--- Records supplied ---
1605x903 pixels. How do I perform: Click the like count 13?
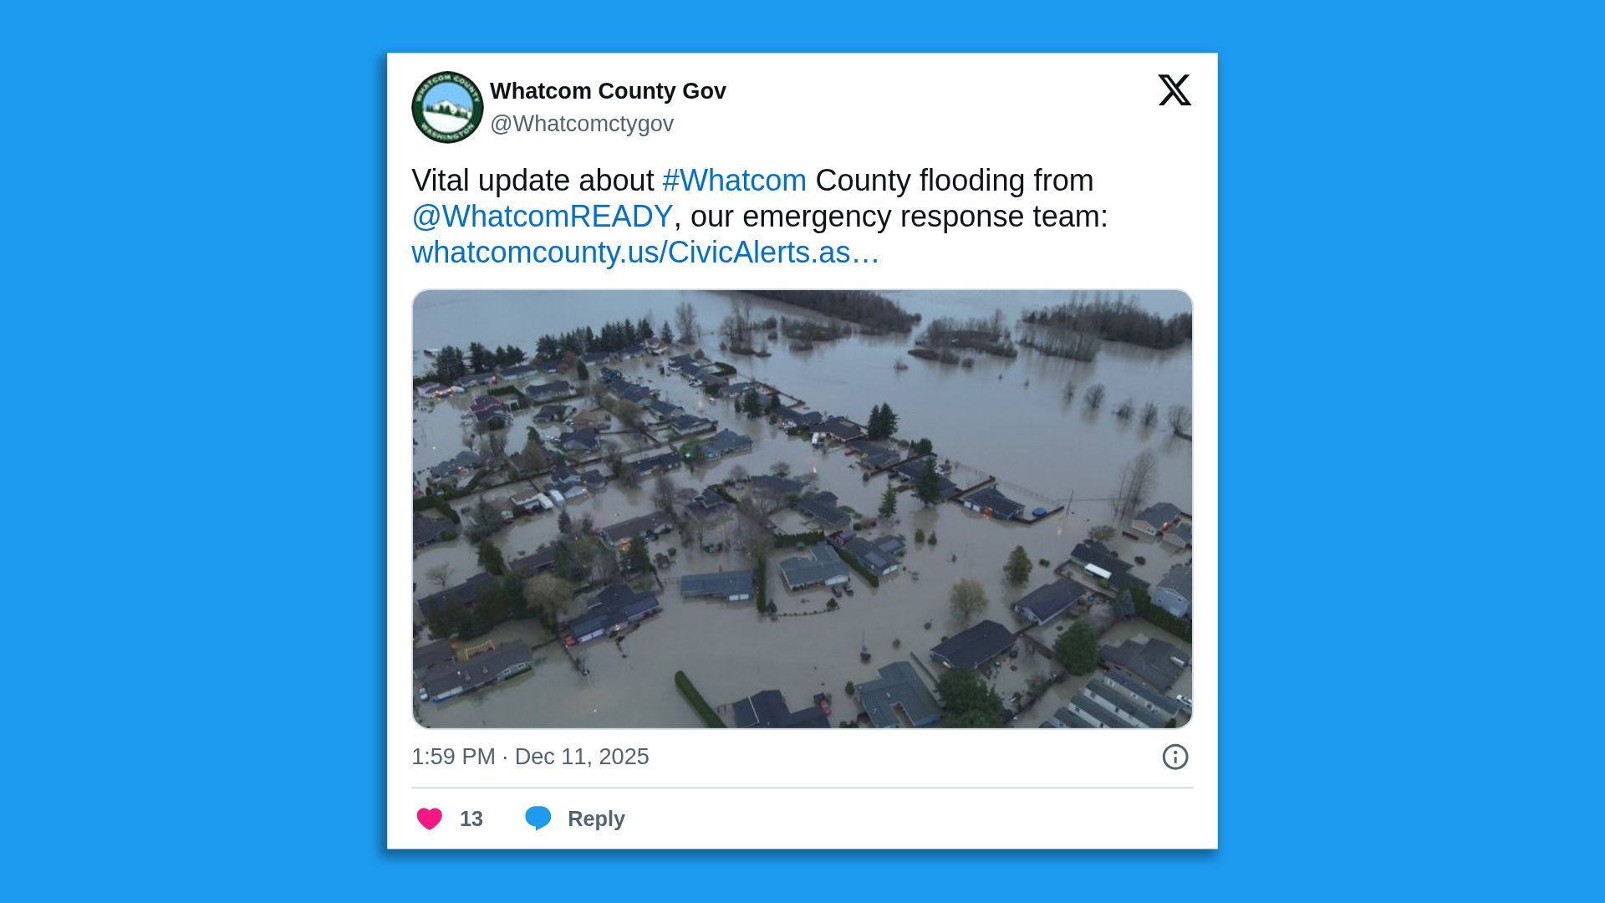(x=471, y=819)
---
--- Records supplied ---
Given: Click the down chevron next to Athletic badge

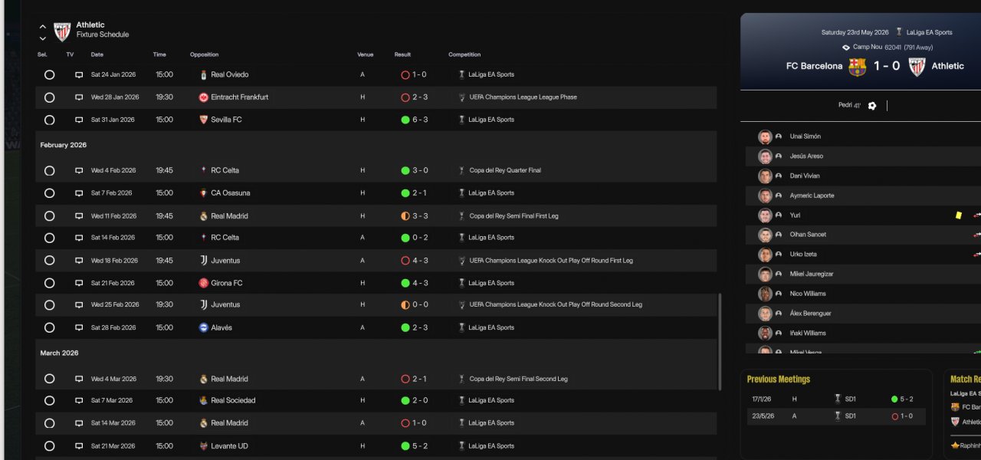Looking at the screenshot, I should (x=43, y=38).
---
--- Records supplied ---
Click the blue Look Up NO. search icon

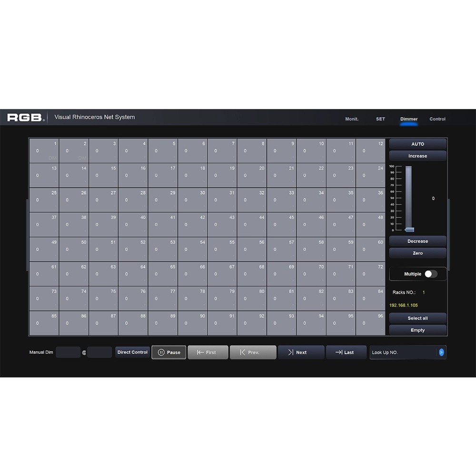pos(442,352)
---
• _What is asked_: Copy word for word the part of the data above that opens with the line containing "Given: Click the" and closes with the line containing "Looking at the", including both of those lines. Leave out the picture.

• _Final answer_:
Given: Click the down chevron next to Athletic badge

Looking at the screenshot, I should (x=43, y=38).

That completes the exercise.